# [Page]
Random forests are a significant number of decision trees pooled using averages or majority rules at the end. Gradient boosting machines also combine decision trees but at the beginning of the process unlike Random forests. Random forest creates each tree independent of the others while gradient boosting develops one tree at a time. Gradient boosting yields better outcomes than random forests if parameters are carefully tuned but it’s not a good option if the data set contains a lot of outliers/anomalies/noise as it can result in overfitting of the model. Random forests perform well for multiclass object detection. Gradient Boosting performs well when there is data which is not balanced such as in real time risk assessment.

Advance Machine Learning Interview Question

What is a confusion matrix and why do you need it?

Confusion matrix (also called the error matrix) is a table that is frequently used to illustrate the performance of a classification model i.e. classifier on a set of test data for which the true values are well-known.

It allows us to visualize the performance of an algorithm/model. It allows us to easily identify the confusion between different classes. It is used as a performance measure of a model/algorithm.

A confusion matrix is known as a summary of predictions on a classification model. The number of right and wrong predictions were summarized with count values and broken down by each class label. It gives us information about the errors made through the classifier and also the types of errors made by a classifier.

What’s a Fourier transform?

Fourier Transform is a mathematical technique that transforms any function of time to a function of frequency. Fourier transform is closely related to Fourier series. It takes any time-based pattern for input and calculates the overall cycle offset, rotation speed and strength for all possible cycles. Fourier transform is best applied to waveforms since it has functions of time and space. Once a Fourier transform applied on a waveform, it gets decomposed into a sinusoid.

What do you mean by Associative Rule Mining (ARM)?

Associative Rule Mining is one of the techniques to discover patterns in data like features (dimensions) which occur together and features (dimensions) which are correlated. It is mostly used in Market-based Analysis to find how frequently an itemset occurs in a transaction. Association rules have to satisfy minimum support and minimum confidence at the very same time. Association rule generation generally comprised of two different steps:

  • “A min support threshold is given to obtain all frequent item-sets in a database.”
  • “A min confidence constraint is given to these frequent item-sets in order to form the association rules.”

Support is a measure of how often the “item set” appears in the data set and Confidence is a measure of how often a particular rule has been found to be true.

Machine Learning Interview Question

What is Marginalization? Explain the process.

Marginalization is summing the probability of a random variable X given joint probability distribution of X with other variables. It is an application of the law of total probability.

P(X=x) = ∑YP(X=x,Y) 

Given the joint probability P(X=x,Y), we can use marginalization to find P(X=x). So, it is to find distribution of one random variable by exhausting cases on other random variables.

Explain the phrase “Curse of Dimensionality”.

The Curse of Dimensionality refers to the situation when your data has too many features.

# [Goal of the exercise]
Continue the machine learning interview page after its last sentence, keeping on with the curse of dimensionality.

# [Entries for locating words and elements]
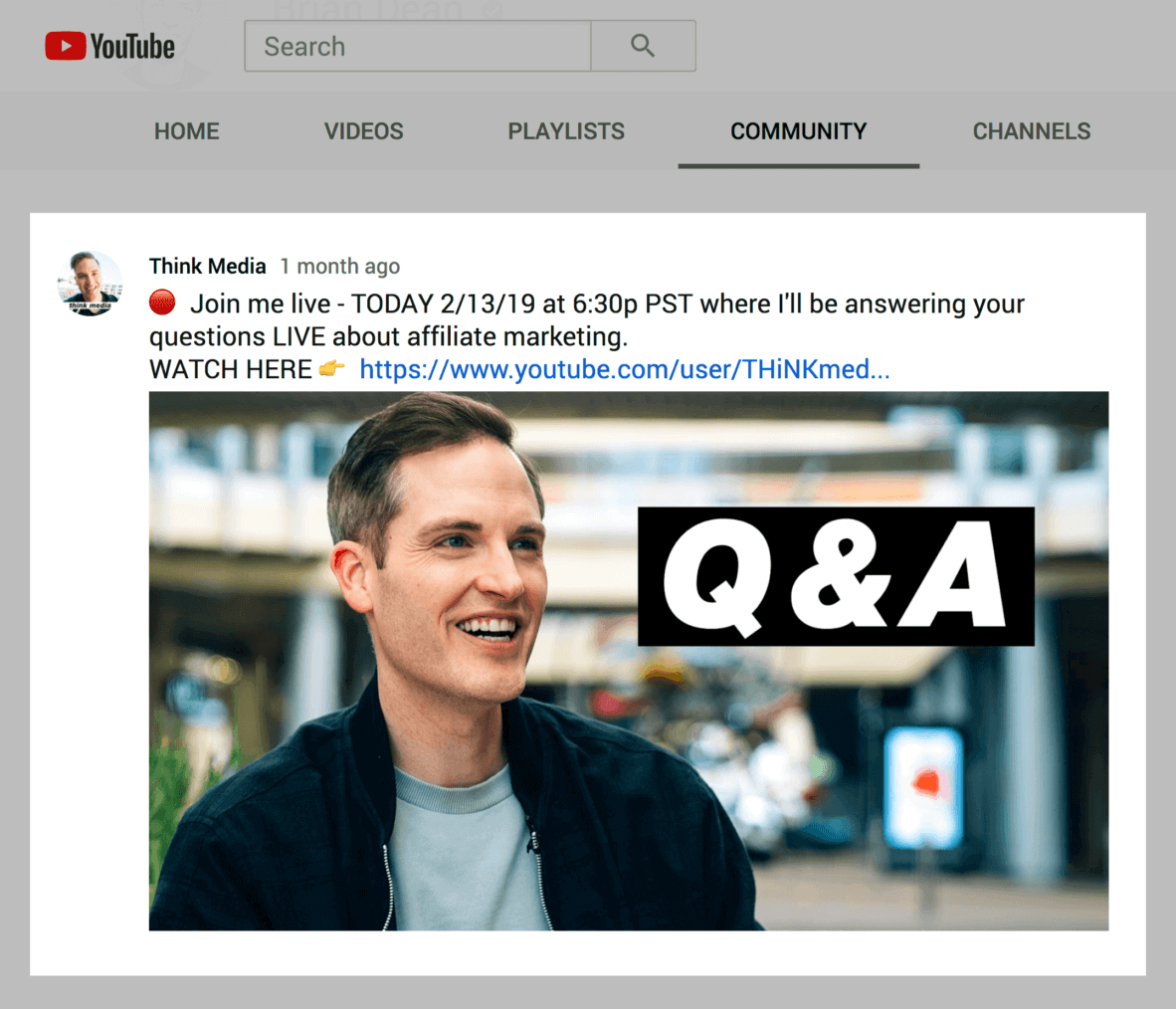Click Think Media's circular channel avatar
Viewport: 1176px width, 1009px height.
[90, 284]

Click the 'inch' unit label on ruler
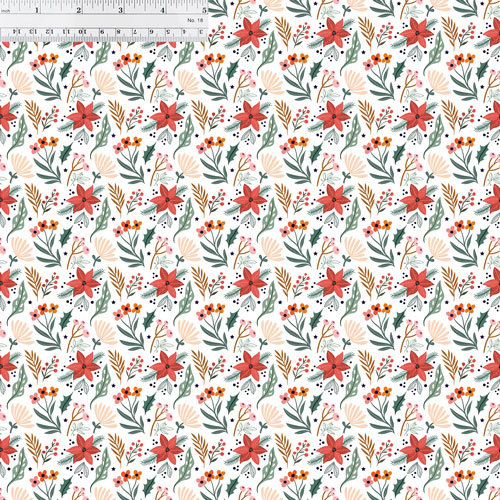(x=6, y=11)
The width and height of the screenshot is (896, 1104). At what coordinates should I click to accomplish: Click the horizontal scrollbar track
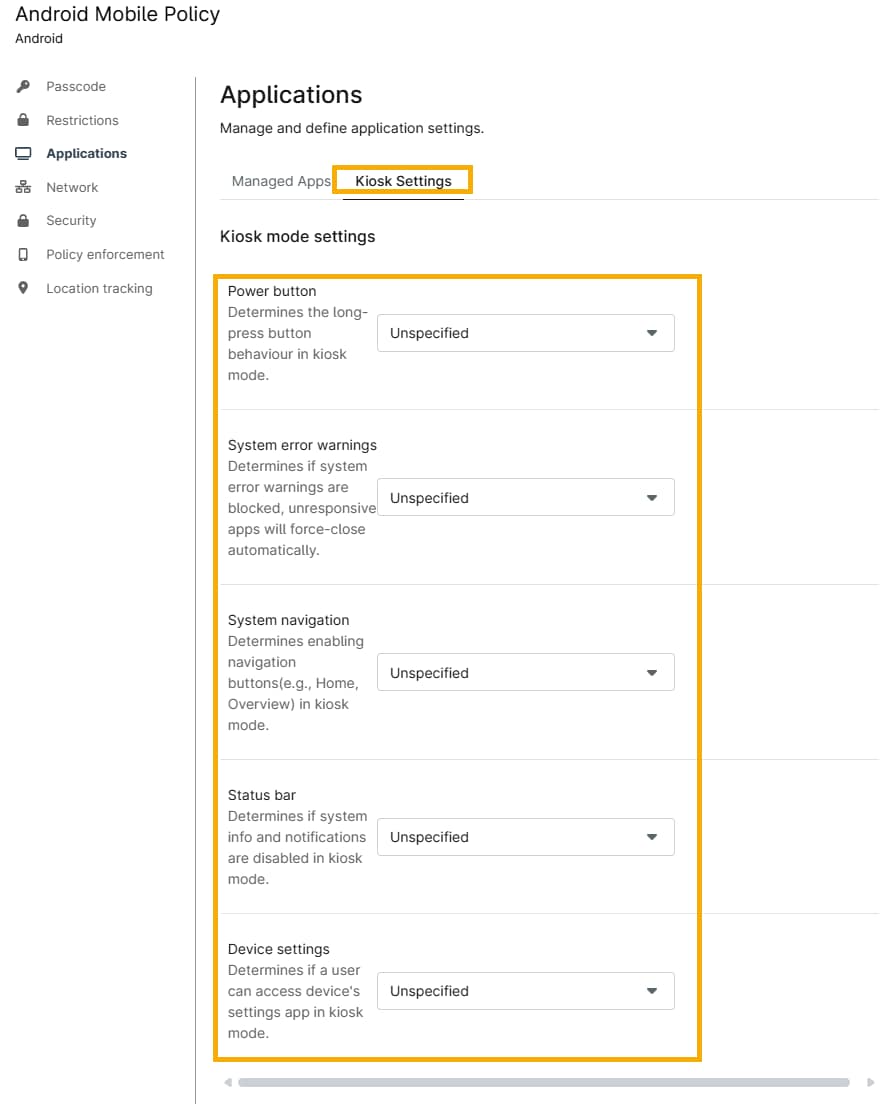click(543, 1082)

# [Result for this exercise]
The phrase is used to express the difficulty of using brute force or grid search to optimize a function with too many inputs.

It can also refer to several other issues like:

  • If we have more features than observations, we have a risk of overfitting the model.
  • When we have too many features, observations become harder to cluster. Too many dimensions cause every observation in the dataset to appear equidistant from all others and no meaningful clusters can be formed.

Dimensionality reduction techniques like PCA come to the rescue in such cases.

What is the Principle Component Analysis?

The idea here is to reduce the dimensionality of the data set by reducing the number of variables that are correlated with each other. Although the variation needs to be retained to the maximum extent.

The variables are transformed into a new set of variables that are known as Principal Components’. These PCs are the eigenvectors of a covariance matrix and therefore are orthogonal.

Advance Machine Learning Interview Question

Why is rotation of components so important in Principle Component Analysis (PCA)?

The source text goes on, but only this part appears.